Este documento, redactado por Thomas Jefferson y Benjamín
Franklin, proclama la independencia de las trece colonias británicas en
América. Relata sus quejas contra la corona británica y declara a las colonias
como Estados libres e independientes. Representa la culminación de un largo
proceso comenzado como protesta contra restricciones opresivas impuestas por
la madre patria y que llega a ser guerra revolucionaria para establecer una
nueva nación. La declaración es adoptada el 4 de julio de 1776 por un
"Congreso Continental" formado por los representantes de las trece colonias. A
continuación la traducimos completa, excepto por la lista de agravios cuya
omisión no perjudica los propósitos de esta obra.
Cuando en el curso de los acontecimientos humanos llega a ser
necesario para un pueblo disolver los lazos políticos que lo conectan con otro y
asumir entre los poderes de la Tierra la posición separada e igual a que las
leyes de la naturaleza y divinas le dan derecho, un respeto decente a las
opiniones de la humanidad requiere que declaren las causas que lo impelen a la
separación.
Mantenemos como evidente que todos los hombres son creados
iguales,
que han sido dotados por su Creador con ciertos derechos inalienables, entre
ellos los derechos a la vida, a la libertad y a la prosecución de la felicidad.
Para asegurar esos derechos es que se ha instituido el gobierno entre los
hombres, derivando sus poderes del consentimiento de los gobernados. Que cuando
una forma de gobierno deviene destructiva de estos fines, el pueblo está en su
derecho de alterarla o abolirla y de instituir un nuevo gobierno, fundándolo en
tales principios y organizando sus poderes en tal forma como le parezca probable
conduzcan a su seguridad y felicidad. La prudencia, desde luego, dicta que un
gobierno establecido desde antiguo no se cambie por causas de poca monta y
transitorias; de acuerdo con esto, todas las experiencias han mostrado que la
humanidad está más dispuesta a sufrir, cuando los males son soportables, que a
corregir por abolición formas a las que está acostumbrada. Pero cuando una larga
cadena de abusos y usurpaciones, que persiguen invariablemente el mismo
objetivo, evidencian un designio de reducirla al despotismo, es su derecho y su
deber abolir ese gobierno y proveer nuevas defensas para su seguridad futura.

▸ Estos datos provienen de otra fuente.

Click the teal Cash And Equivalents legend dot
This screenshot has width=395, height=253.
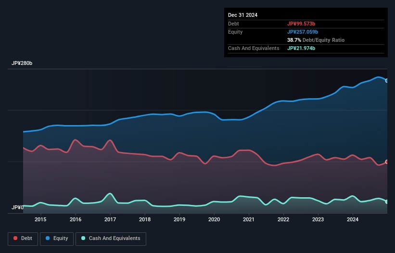pyautogui.click(x=84, y=239)
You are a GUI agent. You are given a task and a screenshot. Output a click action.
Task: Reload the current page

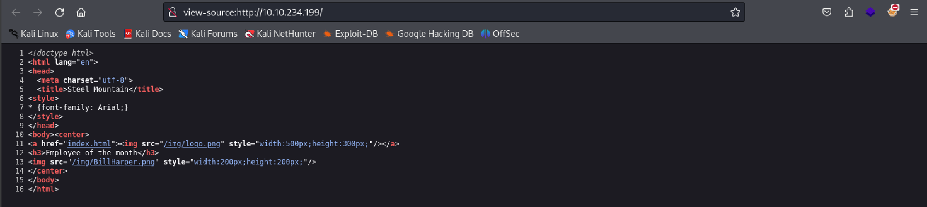click(x=60, y=13)
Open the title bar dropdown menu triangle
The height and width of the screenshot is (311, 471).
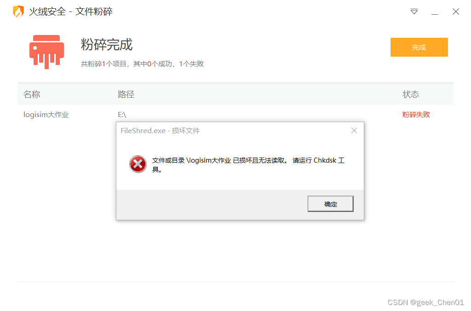(x=414, y=12)
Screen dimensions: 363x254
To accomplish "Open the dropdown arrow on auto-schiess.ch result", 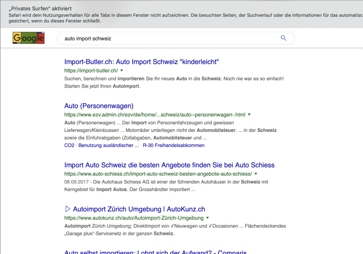I will click(256, 173).
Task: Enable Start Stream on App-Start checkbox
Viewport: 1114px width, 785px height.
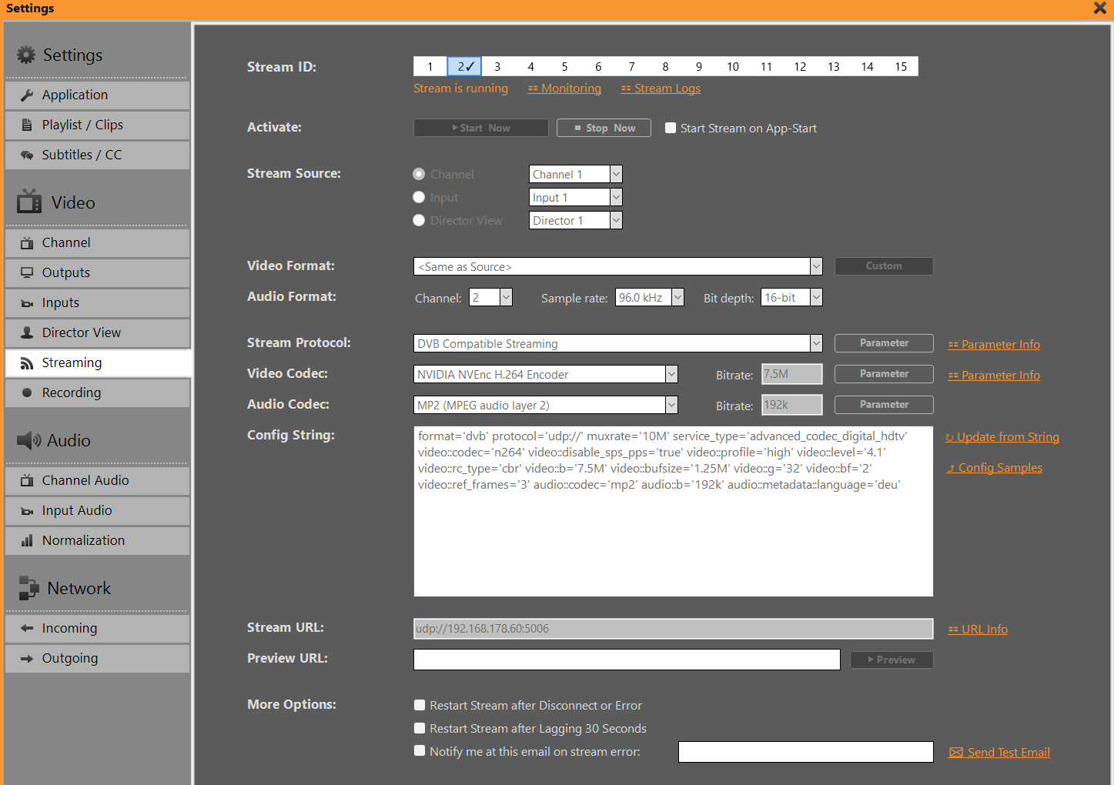Action: (x=671, y=129)
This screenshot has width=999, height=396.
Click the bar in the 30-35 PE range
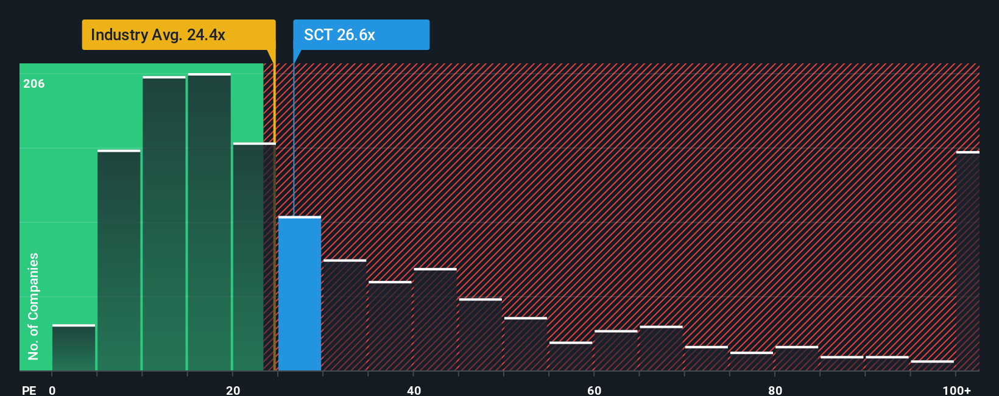coord(345,315)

Tales han sido los pacientes sufrimientos de estas colonias y tal es ahora la
necesidad que las obliga a alterar sus antiguos sistemas de gobierno. La
historia del presente Rey de Gran Bretaña es una historia de repetidas ofensas y
usurpaciones, todas con el objetivo directo de establecer una tiranía absoluta
sobre estos Estados. Para probarlo, sometemos los hechos a un mundo imparcial.
[aquí una larga lista de agravios.]
En todas las etapas
de estas opresiones hemos elevado peticiones de corrección en los términos más
respetuosos, pero nuestras repetidas peticiones han sido solo contestadas por
repetidos agravios. Un príncipe con tal carácter está así marcado por todos los
actos que definen a un tirano y es inepto como rector de un pueblo libre.
Tampoco hemos dejado de guardar consideraciones a nuestros hermanos
británicos. Les hemos advertido de tiempo en tiempo sobre intentos de sus
legisladores de extender una jurisdicción injustificada sobre nosotros. Les
hemos recordado las circunstancias de nuestra emigración y nuestro
establecimiento en estos lares. Hemos apelado a su justicia y magnanimidad de
nacimiento y los hemos conjurado por los lazos de sangre a repudiar estas
usurpaciones que inevitablemente interrumpirían nuestras conexiones y
correspondencia. Han sido sordos a nuestras voces de justicia y consanguinidad.
Debemos pues aceptar la necesidad, que denuncia nuestra separación, y
considerarlos, como al resto de la humanidad, enemigos en la guerra y amigos en
la paz.
Por lo tanto, nosotros, representantes de los Estados Unidos de
América, reunidos en Congreso General, apelamos al Supremo Juez del mundo por la
rectitud de nuestras intenciones, en el nombre y por la autoridad del buen
pueblo de estas colonias, solemnemente proclamamos y declaramos que estas
colonias unidas son, y por derecho deben permanecer, Estados libres e
independientes, y quedan absueltas de toda obediencia a la Corona Británica; y
que toda conexión política entre ellas y el Estado de Gran Bretaña está y debe
permanecer totalmente disuelto. Y que, como Estados libres e independientes,
tienen pleno poder para hacer la guerra, acordar la paz, contraer alianzas,
establecer comercio, y ejecutar todos los otros actos y cosas a que los Estados
independientes tienen derecho. Y en apoyo de esta declaración, con una firme
confianza en la protección de la divina Providencia, mutuamente comprometemos
nuestras vidas, nuestras fortunas y nuestro sagrado honor.